*WHAT YOU WILL DO:*
Reproduce each of the rows below verbatim, character for character, without altering, omitting, or reordering any line.

+++ PROVIDED MATERIAL

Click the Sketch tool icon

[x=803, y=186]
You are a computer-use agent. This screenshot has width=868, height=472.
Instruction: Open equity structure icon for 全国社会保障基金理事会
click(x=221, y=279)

++++++

*SOLUTION FOR THIS TASK:*
Click the Sketch tool icon

[x=803, y=186]
You are a computer-use agent. This screenshot has width=868, height=472.
Instruction: Open equity structure icon for 全国社会保障基金理事会
click(x=221, y=279)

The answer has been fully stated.